Rsync all files (recursively) from one dir to another, maintaining only a portion of the original dir structure

Rsync all files (recursively) from one dir to another, maintaining only a portion of the original dir structure - gruntjs

I have two directories:
Directory #1, 'C'
C's absolute path:
/A/B/C
Directory #2, 'T'
T's absolute path:
/Q/R/T
I want to use rsync, to copy all files, recursively, from C, and copy them in to T, while maintaining the original directory structure - but only from B onwards.
Example to make it clearer: suppose 'B' has only 3 files nested within it:
/A/B/f1.txt
/A/B/C/f2.txt
/A/B/C/D/f3.txt
Then I want to end up with only f2.txt and f3.txt being copied over, with the final filepaths as follows (notice how I keep the directory structure, only from B onwards):
/Q/R/T/B/C/f2.txt
/Q/R/T/B/C/D/f3.txt
Here is the catch: I must execute the rsync cmd from within /Q/R/. So when I execute this command, my pwd must be /Q/R/.
Can anyone help me figure out how to do this?
[If I did not have this constraint of where my cwd must be, I could cd to /A/B, and then execute: rsync . /Q/R/T/ --recursive --relative . Unfortunately, I can not do that for reasons that would take a lot of pointless explaining here.
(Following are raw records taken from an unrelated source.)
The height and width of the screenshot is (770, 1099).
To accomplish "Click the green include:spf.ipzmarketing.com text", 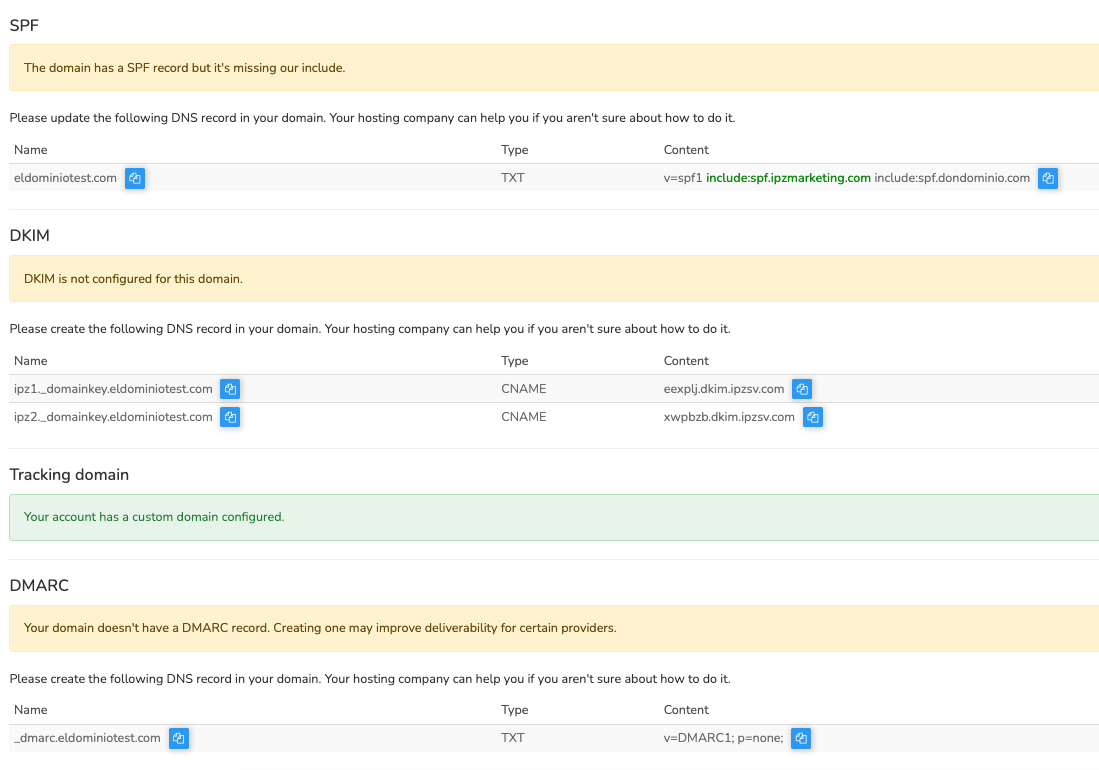I will point(788,178).
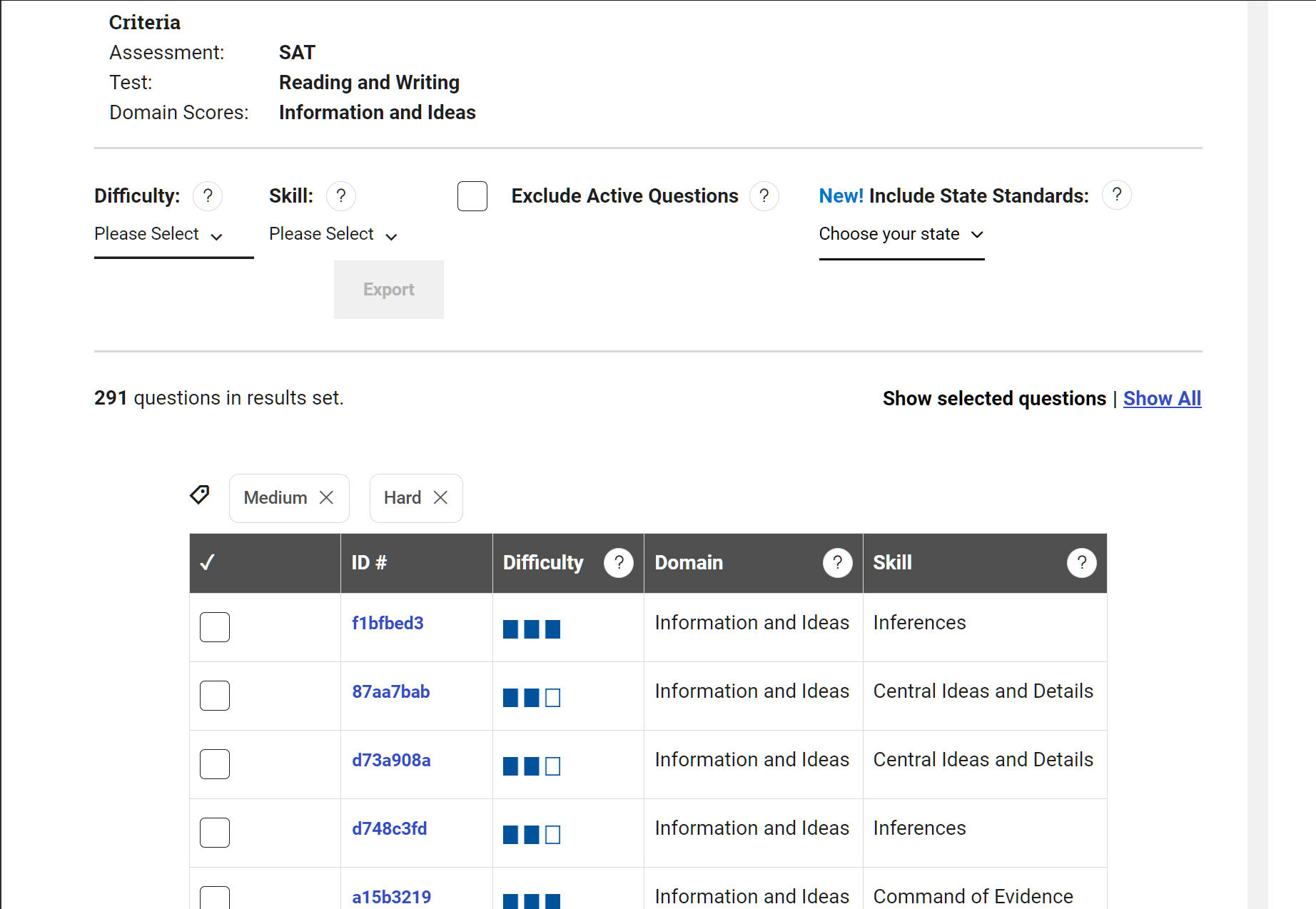Click Domain column header help icon

pos(837,563)
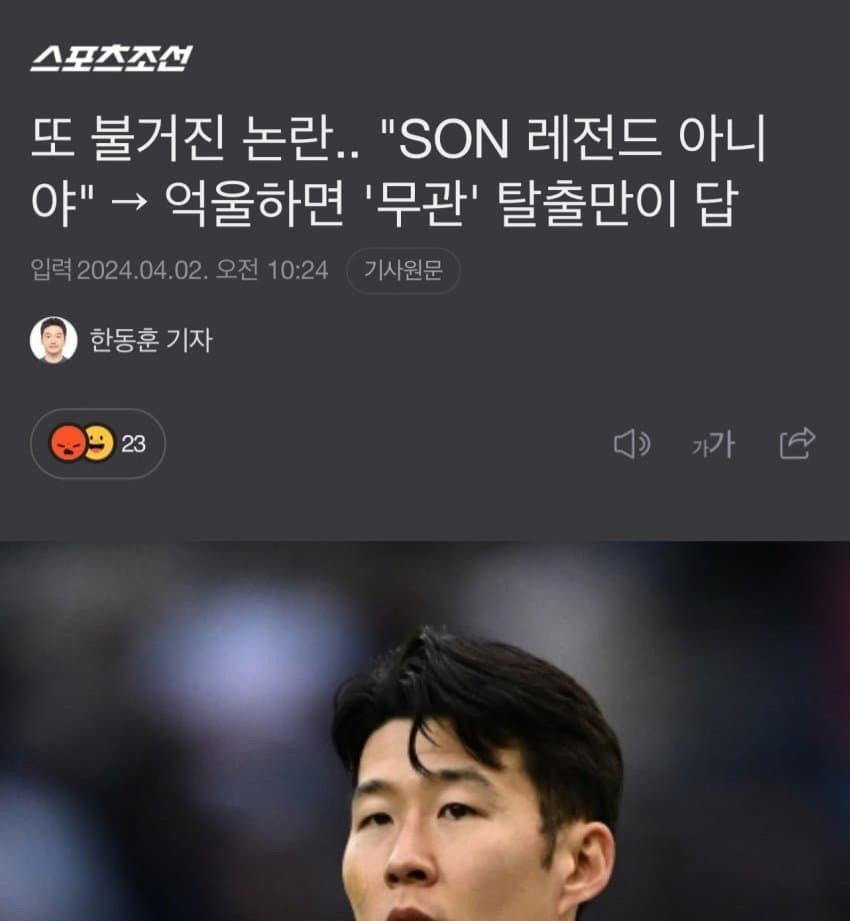Viewport: 850px width, 921px height.
Task: Open the article photo of player
Action: coord(425,731)
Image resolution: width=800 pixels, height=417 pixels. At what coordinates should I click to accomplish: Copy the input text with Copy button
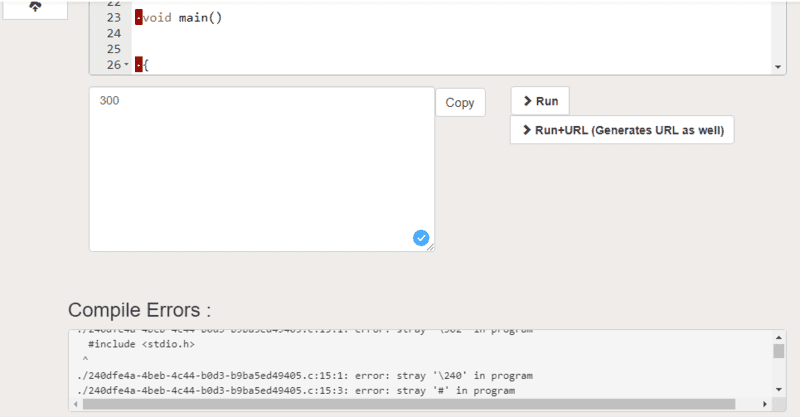click(x=460, y=103)
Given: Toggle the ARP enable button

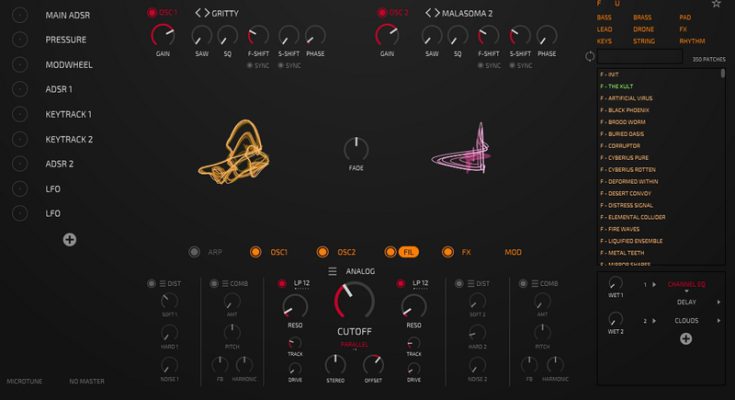Looking at the screenshot, I should (196, 252).
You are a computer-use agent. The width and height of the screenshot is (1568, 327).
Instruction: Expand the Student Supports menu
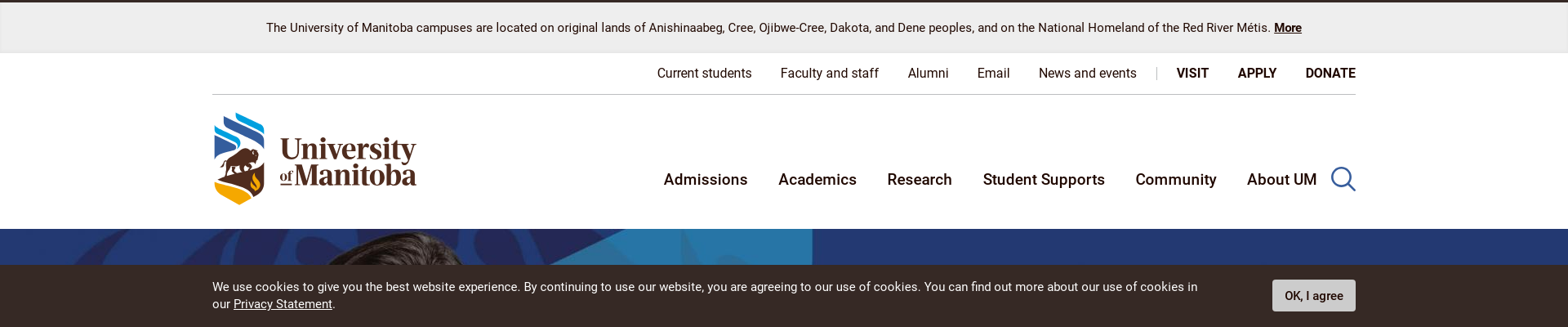(1044, 180)
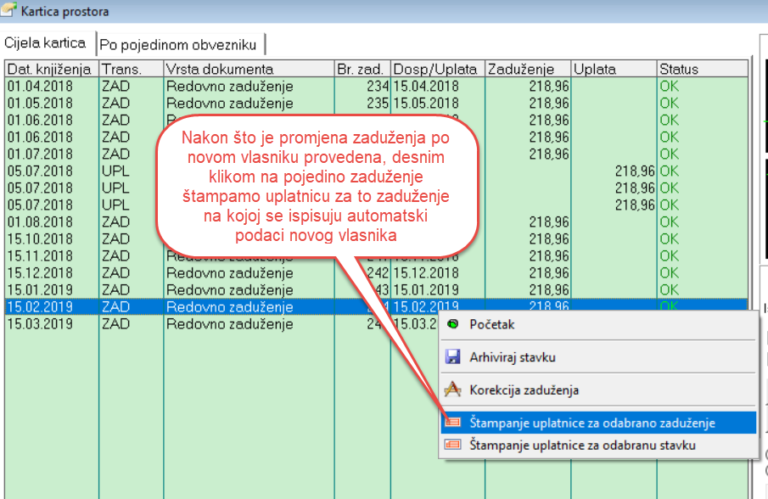
Task: Select the first row dated 01.04.2018
Action: [40, 86]
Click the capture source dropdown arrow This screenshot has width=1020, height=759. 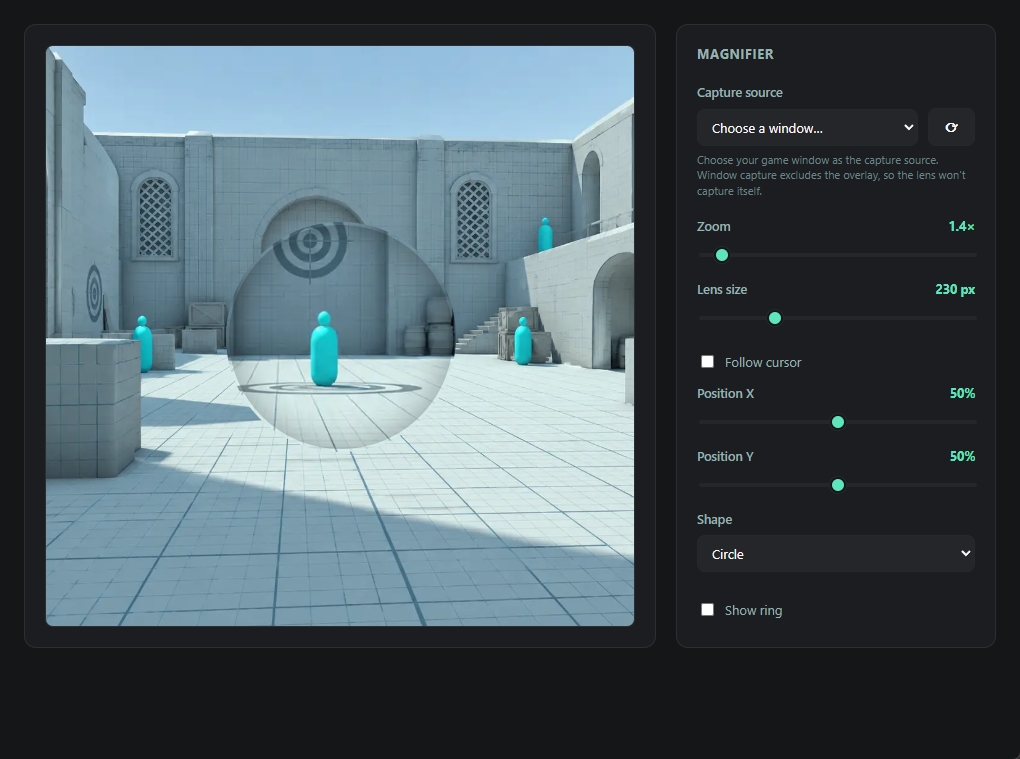(x=909, y=127)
And when I try to execute rsync /A/. /Q/R/T/ --recursive --relative, I end up with not only everything within A, but maintaining that first part of the dir structure (/A/) that I don't want. (Note - in the real life scenario the dir structure is much more complex then this, this is just the general problem.]

The rsync command includes a couple of options which are suitable for this scenario. They are:
--include=PATTERN - Don't exclude files matching PATTERN
--exclude=PATTERN - Exclude files matching PATTERN
An excellent description and examples of the --exclude flag can be found here.
Solution
Given the directory structures provided in your question and your pwd being set to /Q/R/. Running the following command will meet your requirement:
rsync ../../A/ T/ --recursive --include A/B/** --exclude B/*.*
Edit:
If you do want /A/B/f1.txt to copy to /Q/R/T/B/f1.txt (as it's unclear in your question because you don't show it in the "I want to end up with" example"). Then omit the --exclude B/*.* part, so the complete command is reduced to:
rsync ../../A/ T/ --recursive --include A/B/**
or reduced even further in complexity to just:
rsync ../../A/** T/ --recursive
Explanation of the command
../../A/
The first argument provides the path to the source directory. I.e. The relative position within the hierarchical tree of names (Based on your pwd being /Q/R).
T/
The second argument provides the path to the destination directory. Again this is a relative position within the hierarchical tree of names (and is also based on the pwd being /Q/R).
--recursive
The first option is to recurse into the directories.
--include A/B/**
This says that you want to include all the assets (files/folders), however many levels deep, from within the folder named B which resides inside folder A.
--exclude B/*.*
This says that you want to exclude any assets (files/folders), whose name includes a dot [.] plus extension, which reside inside folder B (at the top level). This will prevent the file named f1.txt from being copied. You could be even more specific here and use --exclude B/f1.txt instead, however I'm assuming in real life you perhaps have additional files you want to exclude here too.
Additional notes
Both the --include and --exclude options can be utilized multiple times. This can be very useful for some scenarios too as it enables you to be specific about what to include and/or exclude during the copy process.
For example, lets assume that your source directory /A/B/, (as described in your question), also contains a folder named X. So its path is A/B/X.
Lets say that we also do not want to copy this folder named X (in the same way as you currently do not want to copy /A/B/f1.txt).
For this scenario we add another --exclude option as follows:
rsync ../../A/ T/ --recursive --include A/B/** --exclude B/*.* --exclude X/
Note the additional --exclude X/ at the end.
You mention...
(Note - in the real life scenario the dir structure is much more complex then this, this is just the general problem.
... in your question, so you may find it necessary to add additional --exclude=PATTERN to truly meet your requirements.
Grunt
As you have included the gruntjs flag with your question, then you may want to consider utilizing plug-ins which can run shell commands like rsync such as:
grunt-shell
grunt-exec

Related

How to make a single makefile that applies the same command to sub-directories?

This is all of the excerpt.